**What is expected:** Can you convert every line of the rows below into a two-column Markdown table, with the line's position in the first column, headed "Line No.", and the line itself in the second, headed "Text", leaving out any blank lines?

**Data provided:**
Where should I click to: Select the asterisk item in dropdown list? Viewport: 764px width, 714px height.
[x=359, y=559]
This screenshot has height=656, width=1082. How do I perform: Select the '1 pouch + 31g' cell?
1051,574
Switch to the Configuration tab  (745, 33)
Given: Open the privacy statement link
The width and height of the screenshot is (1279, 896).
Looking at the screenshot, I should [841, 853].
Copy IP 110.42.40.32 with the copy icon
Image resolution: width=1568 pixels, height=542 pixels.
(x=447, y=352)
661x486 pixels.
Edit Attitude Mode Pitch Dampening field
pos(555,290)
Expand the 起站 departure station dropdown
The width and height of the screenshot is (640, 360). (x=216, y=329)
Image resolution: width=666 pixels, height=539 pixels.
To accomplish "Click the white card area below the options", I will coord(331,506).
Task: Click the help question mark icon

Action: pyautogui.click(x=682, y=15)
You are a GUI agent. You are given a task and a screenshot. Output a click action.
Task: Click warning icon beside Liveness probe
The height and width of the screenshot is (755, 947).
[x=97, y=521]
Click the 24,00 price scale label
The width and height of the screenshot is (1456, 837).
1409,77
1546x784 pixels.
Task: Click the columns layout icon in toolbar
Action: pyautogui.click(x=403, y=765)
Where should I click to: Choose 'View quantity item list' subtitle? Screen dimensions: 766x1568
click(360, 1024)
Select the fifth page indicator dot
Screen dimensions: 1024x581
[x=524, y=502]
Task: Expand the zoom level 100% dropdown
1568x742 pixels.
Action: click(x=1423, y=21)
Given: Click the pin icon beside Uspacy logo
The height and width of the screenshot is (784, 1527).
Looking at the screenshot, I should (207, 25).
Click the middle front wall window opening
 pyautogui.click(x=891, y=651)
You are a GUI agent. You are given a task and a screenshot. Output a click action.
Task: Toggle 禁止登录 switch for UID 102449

**Output:**
| Line No. | Text |
|---|---|
| 1 | Where should I click to: Select the asterisk item in dropdown list? Viewport: 764px width, 714px height. |
| 2 | [x=359, y=559] |
| 3 | This screenshot has height=656, width=1082. How do I perform: Select the '1 pouch + 31g' cell? |
| 4 | 1051,574 |
| 5 | Switch to the Configuration tab  (745, 33) |
| 6 | Given: Open the privacy statement link |
| 7 | The width and height of the screenshot is (1279, 896). |
| 8 | Looking at the screenshot, I should [841, 853]. |
| 9 | Copy IP 110.42.40.32 with the copy icon |
| 10 | Image resolution: width=1568 pixels, height=542 pixels. |
| 11 | (x=447, y=352) |
| 12 | 661x486 pixels. |
| 13 | Edit Attitude Mode Pitch Dampening field |
| 14 | pos(555,290) |
| 15 | Expand the 起站 departure station dropdown |
| 16 | The width and height of the screenshot is (640, 360). (x=216, y=329) |
| 17 | Image resolution: width=666 pixels, height=539 pixels. |
| 18 | To accomplish "Click the white card area below the options", I will coord(331,506). |
| 19 | Task: Click the help question mark icon |
| 20 | Action: pyautogui.click(x=682, y=15) |
| 21 | You are a GUI agent. You are given a task and a screenshot. Output a click action. |
| 22 | Task: Click warning icon beside Liveness probe |
| 23 | The height and width of the screenshot is (755, 947). |
| 24 | [x=97, y=521] |
| 25 | Click the 24,00 price scale label |
| 26 | The width and height of the screenshot is (1456, 837). |
| 27 | 1409,77 |
| 28 | 1546x784 pixels. |
| 29 | Task: Click the columns layout icon in toolbar |
| 30 | Action: pyautogui.click(x=403, y=765) |
| 31 | Where should I click to: Choose 'View quantity item list' subtitle? Screen dimensions: 766x1568 |
| 32 | click(360, 1024) |
| 33 | Select the fifth page indicator dot |
| 34 | Screen dimensions: 1024x581 |
| 35 | [x=524, y=502] |
| 36 | Task: Expand the zoom level 100% dropdown |
| 37 | 1568x742 pixels. |
| 38 | Action: click(x=1423, y=21) |
| 39 | Given: Click the pin icon beside Uspacy logo |
| 40 | The height and width of the screenshot is (784, 1527). |
| 41 | Looking at the screenshot, I should (207, 25). |
| 42 | Click the middle front wall window opening |
| 43 |  pyautogui.click(x=891, y=651) |
| 44 | You are a GUI agent. You are given a task and a screenshot. Output a click action. |
| 45 | Task: Toggle 禁止登录 switch for UID 102449 |